DOCUMENT PASSAGE:
=== Begin Enclosure ===

Take care in your choice of skin care and beauty products as many contains known carcinogens and hormone disrupting chemicals. What you are after are products that are parabens, artificial fragrance, colour and sodium lauryl sulphate free . Here again organic is best. Become a diligent label reader.

Protecting ourselves through healthy food choices will pay dividends to our selves, our planet our pocket and ultimately future generations!

Yours in health,

Nancy

Choices

Wednesday, April 8th, 2009

In my last post I talked about how stoked I was to have gotten back into surfing after surfing so little last year, and how fortunate I am to have a good level of health and fitness that allows me to enjoy surfing after more than forty years of enjoying this fantastic sport.
I ended by mentioning how many people end up living a life that is far from what they had ever imagined living. It is very sad when you see people becoming ill with their quality of life hugely lowered from diseases such as cancer, diabetes, and other serious illnesses.
None of us can be 100% certain that we won’t suffer some serious health problem, but we can all increase the chances of our living vibrant and energetic lives through the choices we make.
If you regularly eat fatty takeaways, drink alcohol, smoke cigarettes, your chances of developing serious health problems are so much greater than if you regularly eat wholesome foods, exercise regularly and have a positive outlook.
It takes effort to do the right thing, but the effort is so worth it!
So, I encourage whoever may read this to fully consider how their present actions will influence their future lives.
Nancy and I have developed www.flexibilityplus.com to assist anyone who wants an effective training and nutritional system that considerably increases your chances of living a full healthy and vibrant life. Check it out and let us know what you think.
All the best
Jonathan

Set Your Self Up For Success

Wednesday, April 8th, 2009

Set Your Self Up For Success

You have appointments with everyone else, even people you’ve never met face to face, whom you do business with over the net, who live on the other side of the globe and you barely even know.
But when did you last schedule an appointment with yourself? Now you might be thinking that’s a bit indulgent isn’t it? And besides I can’t afford the time!

Well let’s examine that for a moment. If you give to everyone else, even if you’re being paid for it, but you don’t but give time to your self what’s gonna happen? Well you’ll cope for awhile, but eventually you’ll dry up, you’ll get tired, and sick. How effective will you then be in your business, in your relationships with the people you care about.

=== End Enclosure ===

TASK INSTRUCTIONS:
Duplicate the stretch of the health blog excerpt from "But when did" through "you care about." word for word.

SUPPLIED INFORMATION:
=== Begin Enclosure ===

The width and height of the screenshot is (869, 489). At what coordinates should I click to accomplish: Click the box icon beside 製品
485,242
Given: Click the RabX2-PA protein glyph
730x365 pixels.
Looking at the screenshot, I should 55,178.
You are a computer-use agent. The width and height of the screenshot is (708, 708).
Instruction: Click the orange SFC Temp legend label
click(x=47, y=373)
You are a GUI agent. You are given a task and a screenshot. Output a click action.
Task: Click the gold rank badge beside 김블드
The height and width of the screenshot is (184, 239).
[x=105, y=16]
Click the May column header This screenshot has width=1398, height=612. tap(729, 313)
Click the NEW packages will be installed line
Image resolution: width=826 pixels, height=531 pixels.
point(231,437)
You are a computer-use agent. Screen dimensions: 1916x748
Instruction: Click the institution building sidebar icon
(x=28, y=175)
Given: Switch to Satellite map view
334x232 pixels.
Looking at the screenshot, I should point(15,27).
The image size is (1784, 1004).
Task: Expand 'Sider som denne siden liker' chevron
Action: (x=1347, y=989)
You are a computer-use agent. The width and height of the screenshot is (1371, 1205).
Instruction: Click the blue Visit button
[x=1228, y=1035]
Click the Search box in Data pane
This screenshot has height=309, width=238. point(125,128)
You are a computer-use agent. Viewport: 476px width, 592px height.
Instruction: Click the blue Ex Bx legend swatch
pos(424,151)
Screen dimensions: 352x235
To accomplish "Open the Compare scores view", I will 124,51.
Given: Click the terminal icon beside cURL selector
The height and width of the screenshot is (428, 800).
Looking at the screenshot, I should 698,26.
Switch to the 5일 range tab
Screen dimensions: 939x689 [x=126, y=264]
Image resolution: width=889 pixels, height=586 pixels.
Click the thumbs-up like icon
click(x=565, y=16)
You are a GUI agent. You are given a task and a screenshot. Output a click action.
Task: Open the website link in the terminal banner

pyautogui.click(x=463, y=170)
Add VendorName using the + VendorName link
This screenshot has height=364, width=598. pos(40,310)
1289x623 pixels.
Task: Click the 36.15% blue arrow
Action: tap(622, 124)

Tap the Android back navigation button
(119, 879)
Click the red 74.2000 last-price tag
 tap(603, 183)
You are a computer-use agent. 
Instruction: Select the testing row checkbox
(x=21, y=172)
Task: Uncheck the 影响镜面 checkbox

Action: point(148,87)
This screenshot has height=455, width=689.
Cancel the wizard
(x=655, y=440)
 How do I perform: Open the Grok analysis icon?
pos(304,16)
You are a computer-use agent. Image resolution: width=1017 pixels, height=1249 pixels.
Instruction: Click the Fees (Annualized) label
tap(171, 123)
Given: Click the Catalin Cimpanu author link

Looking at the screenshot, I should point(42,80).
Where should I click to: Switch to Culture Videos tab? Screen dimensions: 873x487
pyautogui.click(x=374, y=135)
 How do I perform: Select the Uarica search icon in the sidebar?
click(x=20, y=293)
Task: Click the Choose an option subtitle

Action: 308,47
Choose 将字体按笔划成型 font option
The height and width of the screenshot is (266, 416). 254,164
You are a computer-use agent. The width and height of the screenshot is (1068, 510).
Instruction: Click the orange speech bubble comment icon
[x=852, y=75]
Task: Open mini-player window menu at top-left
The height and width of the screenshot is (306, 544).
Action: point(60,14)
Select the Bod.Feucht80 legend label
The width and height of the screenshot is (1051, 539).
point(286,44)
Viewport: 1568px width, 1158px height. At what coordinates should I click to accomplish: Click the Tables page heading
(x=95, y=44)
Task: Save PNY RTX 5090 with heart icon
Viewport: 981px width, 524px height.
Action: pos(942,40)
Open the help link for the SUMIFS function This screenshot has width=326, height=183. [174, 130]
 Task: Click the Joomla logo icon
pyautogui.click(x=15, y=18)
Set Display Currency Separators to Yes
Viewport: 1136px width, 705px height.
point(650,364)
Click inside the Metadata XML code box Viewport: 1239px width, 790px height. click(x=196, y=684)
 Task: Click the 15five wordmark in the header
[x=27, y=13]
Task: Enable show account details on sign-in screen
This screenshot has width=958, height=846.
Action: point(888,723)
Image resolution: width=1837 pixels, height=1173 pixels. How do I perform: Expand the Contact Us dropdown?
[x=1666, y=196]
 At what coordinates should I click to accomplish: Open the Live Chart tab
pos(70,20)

=== End Enclosure ===

WRITTEN ANSWER:
But when did you last schedule an appointment with yourself? Now you might be thinking that’s a bit indulgent isn’t it? And besides I can’t afford the time!

Well let’s examine that for a moment. If you give to everyone else, even if you’re being paid for it, but you don’t but give time to your self what’s gonna happen? Well you’ll cope for awhile, but eventually you’ll dry up, you’ll get tired, and sick. How effective will you then be in your business, in your relationships with the people you care about.